As things concluded relatively early (I was essentially finished by about 7 p.m.), Donnie asked if I could come over and help with the Big One for One Drop for a few hours, and even though I could’ve used a few extra hours of rest, I went on over. Too curious not to, I’ll admit.

Incidentally, as I was packing up to move from my perch on the Pavilion stage, another group of players were being seated there for a different final table, the one for Event No. 52, the $2,500 short-handed 10-game mix event.

I spied Vanessa Selbst among those assembling to finish out that one, and knew she had a chip lead with seven left. Found out later she’d won the sucker, ending that streak of women not winning “open” events that extended back to her own win in 2008.

Two bracelets also puts her in rare company among female players, too, although again, like with Dang among her opponents in the ladies event, it’s never surprising to me to see Selbst win. When I was on the Keep Flopping Aces podcast a few weeks ago and Lou Krieger asked me about players to watch this summer, I’d mentioned her as one who always seems capable of winning any event she enters.

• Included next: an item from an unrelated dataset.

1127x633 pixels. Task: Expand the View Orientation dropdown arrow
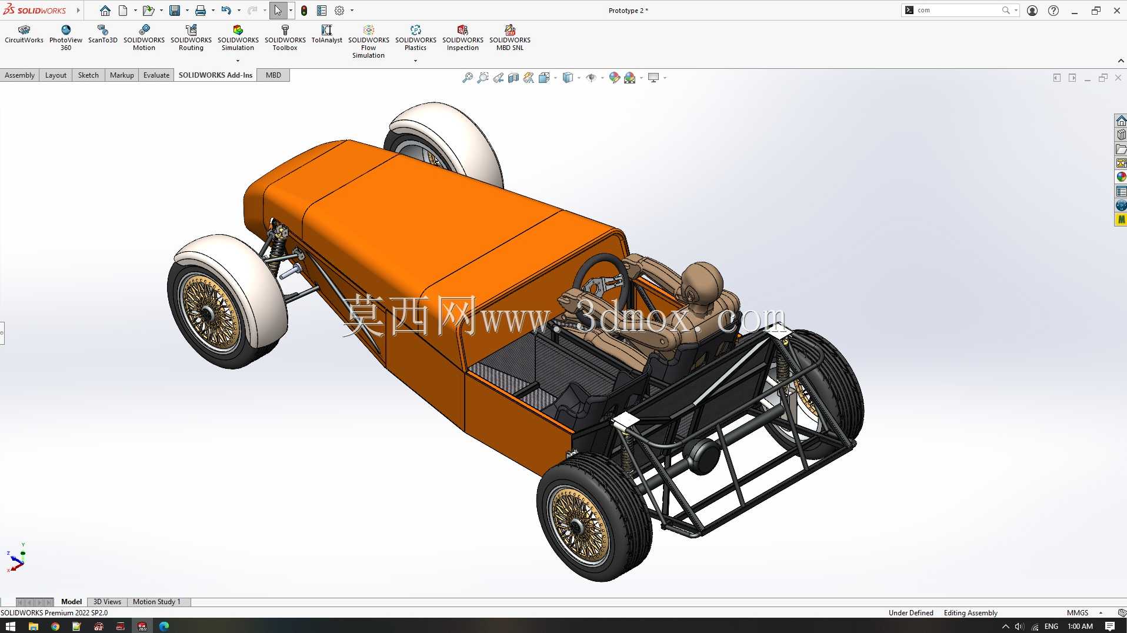click(555, 78)
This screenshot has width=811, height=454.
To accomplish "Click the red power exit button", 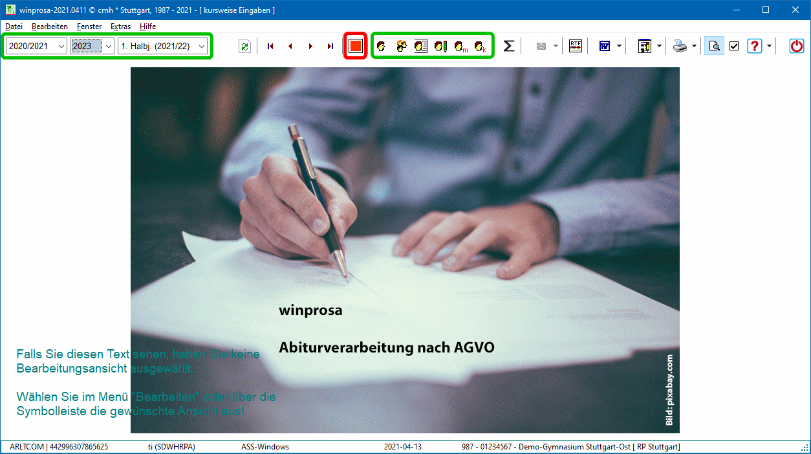I will click(797, 46).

But like I say, I was out of there before they’d started up the 10-game, having moved over to join the group covering the Big One. I’d seen the main stage earlier in the day (pictured above) while also having toured the set they’d constructed for the five secondary tables, too. Rows of bleachers has been put in along with extra lighting and all the means for ESPN to shoot the event for later broadcast.

The buffet for One Drop playersThere was even a small buffet of finger foods, drinks, fruits, teas, and so forth set up for the players, the sort of amenities that seemed appropriate for an event with such an outrageous buy-in. WSOP staff and others associated with the television production and live stream had dressed up, although the players were all essentially wearing the same varied garb they always do, as did we reporters.

That said, the overall vibe wasn’t super intense, I suppose because it was still Day 1 and most players still had comfortably deep chip stacks. I happened to see and report on several interesting hands, including arriving just in time to catch Jonathan Duhamel’s bustout.

Witnessed another interesting hand involving Chamath Palihapitiya, the venture capitalist and former Facebook VP, and Phil Hellmuth which concluded with some semi-serious back-and-forthing between the two, with Palihapitiya firing back with the trash talking. Palihapitiya made a deep run in the Main Event last year, I remembered, finishing 101st.

Also saw Tom Dwan nearly eliminated by John Morgan, the Winmark CEO, after getting his chips in ahead, suffering an unlucky turn, then spiking a lucky river. By the way, you might have heard about a hand earlier in the day (before I got there) in which Morgan was involved in which the player to his left, Mikhail Smirnov, actually folded quads after Morgan shoved the river and a straight flush was possible.

Anyhow, I will say the poker was mighty intriguing to watch, with the various non-pros or amateurs or “businessmen” or “whales” or whatever you want to call them frequently giving away their relative lack of savvy or experience compared to the pros, although in many cases holding their own. In fact, of the 11 who busted yesterday, nine were pros -- although it’ll be much more meaningful to see who busts at the end, not the beginning.

Gus Hansen had a brick of $50,000 in cash (I think) sitting by his side throughout the night. Also saw Tom Marchese pitch to Ben Lamb what I believe was a banded-together, thick wad of hundreds adding up $10K when a prop bet between them had been settled. As I was joking with someone earlier in the day, in some ways these guys are about seven or eight levels removed from where most of us can even pretend to relate to them.

Will be moving back over to a much different event today, the last of the $1,500 buy-in NLHE tourneys on the schedule (Event No. 56), before finally getting a day off on Tuesday. Expect I might be back over at the Rio then, though, to see the end of this Big One and the sheer spectacle of someone winning over $18 million in a poker tournament. Kind of feels like the poker world can’t possibly be the same after something like that happens.

Again, I know full well there will be no relating to that. But I am curious to experience watching it. And then I’ll try to relate that here.